Chapter 4 Univariate Graphs
The first step in any comprehensive data analysis is to explore each import variable in turn. Univariate graphs plot the distribution of data from a single variable. The variable can be categorical (e.g., race, sex, political affiliation) or quantitative (e.g., age, weight, income).
The dataset Marriage
contains the marriage records of 98 individuals in Mobile County, Alabama (see Appendix A.5). We’ll explore the distribution of three variables from this dataset - the age and race of the wedding participants, and the occupation of the wedding officials.
4.1 Categorical
The race of the participants and the occupation of the officials are both categorical variables.The distribution of a single categorical variable is typically plotted with a bar chart, a pie chart, or (less commonly) a tree map or waffle chart.
4.1.1 Bar chart
In Figure 4.1, a bar chart is used to display the distribution of wedding participants by race.
# simple bar chart
library(ggplot2)
data(Marriage, package = "mosaicData")
# plot the distribution of race
ggplot(Marriage, aes(x = race)) +
geom_bar()
The majority of participants are white, followed by black, with very few Hispanics or American Indians.
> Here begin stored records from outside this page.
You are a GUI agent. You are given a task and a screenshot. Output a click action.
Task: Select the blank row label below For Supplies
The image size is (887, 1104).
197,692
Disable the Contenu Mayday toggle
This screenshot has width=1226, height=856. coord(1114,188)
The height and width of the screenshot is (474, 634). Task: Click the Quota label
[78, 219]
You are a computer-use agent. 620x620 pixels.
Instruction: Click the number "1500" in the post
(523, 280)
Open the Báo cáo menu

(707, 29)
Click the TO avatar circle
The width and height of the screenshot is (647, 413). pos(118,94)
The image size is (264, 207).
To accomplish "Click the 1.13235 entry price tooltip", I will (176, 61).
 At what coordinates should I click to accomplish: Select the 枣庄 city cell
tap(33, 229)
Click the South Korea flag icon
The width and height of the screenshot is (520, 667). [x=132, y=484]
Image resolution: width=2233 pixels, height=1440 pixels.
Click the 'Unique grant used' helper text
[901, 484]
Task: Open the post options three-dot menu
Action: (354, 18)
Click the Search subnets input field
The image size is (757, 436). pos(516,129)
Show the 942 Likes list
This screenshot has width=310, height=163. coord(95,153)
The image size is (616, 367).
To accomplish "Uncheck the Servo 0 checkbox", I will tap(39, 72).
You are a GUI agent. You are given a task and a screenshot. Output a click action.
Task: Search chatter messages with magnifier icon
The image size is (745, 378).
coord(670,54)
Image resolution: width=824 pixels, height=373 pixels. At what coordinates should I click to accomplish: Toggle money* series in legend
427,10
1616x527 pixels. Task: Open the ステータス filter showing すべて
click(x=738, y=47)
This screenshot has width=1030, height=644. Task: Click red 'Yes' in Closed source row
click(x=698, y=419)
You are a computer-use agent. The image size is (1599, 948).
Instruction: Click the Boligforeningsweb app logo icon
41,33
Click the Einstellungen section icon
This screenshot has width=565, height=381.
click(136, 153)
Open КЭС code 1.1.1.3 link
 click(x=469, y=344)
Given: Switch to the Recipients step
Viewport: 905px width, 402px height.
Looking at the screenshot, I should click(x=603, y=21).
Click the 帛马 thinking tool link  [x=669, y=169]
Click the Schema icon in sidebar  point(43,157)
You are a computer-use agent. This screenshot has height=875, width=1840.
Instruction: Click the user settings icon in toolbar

You can modify the bar fill and border colors, plot labels, and title by adding options to the geom_bar
function. In ggplot2, the fill
parameter is used to specify the color of areas such as bars, rectangles, and polygons. The color
parameter specifies the color objects that technically do not have an area, such as points, lines, and borders.
# plot the distribution of race with modified colors and labels
ggplot(Marriage, aes(x=race)) +
geom_bar(fill = "cornflowerblue",
color="black") +
labs(x = "Race",
y = "Frequency",
title = "Participants by race")
4.1.1.1 Percents
Bars can represent percents rather than counts. For bar charts, the code aes(x=race)
is actually a shortcut for aes(x = race, y = after_stat(count))
, where count
is a special variable representing the frequency within each category. You can use this to calculate percentages, by specifying y
variable explicitly.
# plot the distribution as percentages
ggplot(Marriage,
aes(x = race, y = after_stat(count/sum(count)))) +
geom_bar() +
labs(x = "Race",
y = "Percent",
title = "Participants by race") +
scale_y_continuous(labels = scales::percent)
In the code above, the scales
package is used to add % symbols to the y-axis labels.
4.1.1.2 Sorting categories
It is often helpful to sort the bars by frequency. In the code below, the frequencies are calculated explicitly. Then the reorder
function is used to sort the categories by the frequency. The option stat="identity"
tells the plotting function not to calculate counts, because they are supplied directly.
# calculate number of participants in each race category
library(dplyr)
plotdata <- Marriage %>%
count(race)
The resulting dataset is give below.
race | n |
---|---|
American Indian | 1 |
Black | 22 |
Hispanic | 1 |
White | 74 |
This new dataset is then used to create the graph.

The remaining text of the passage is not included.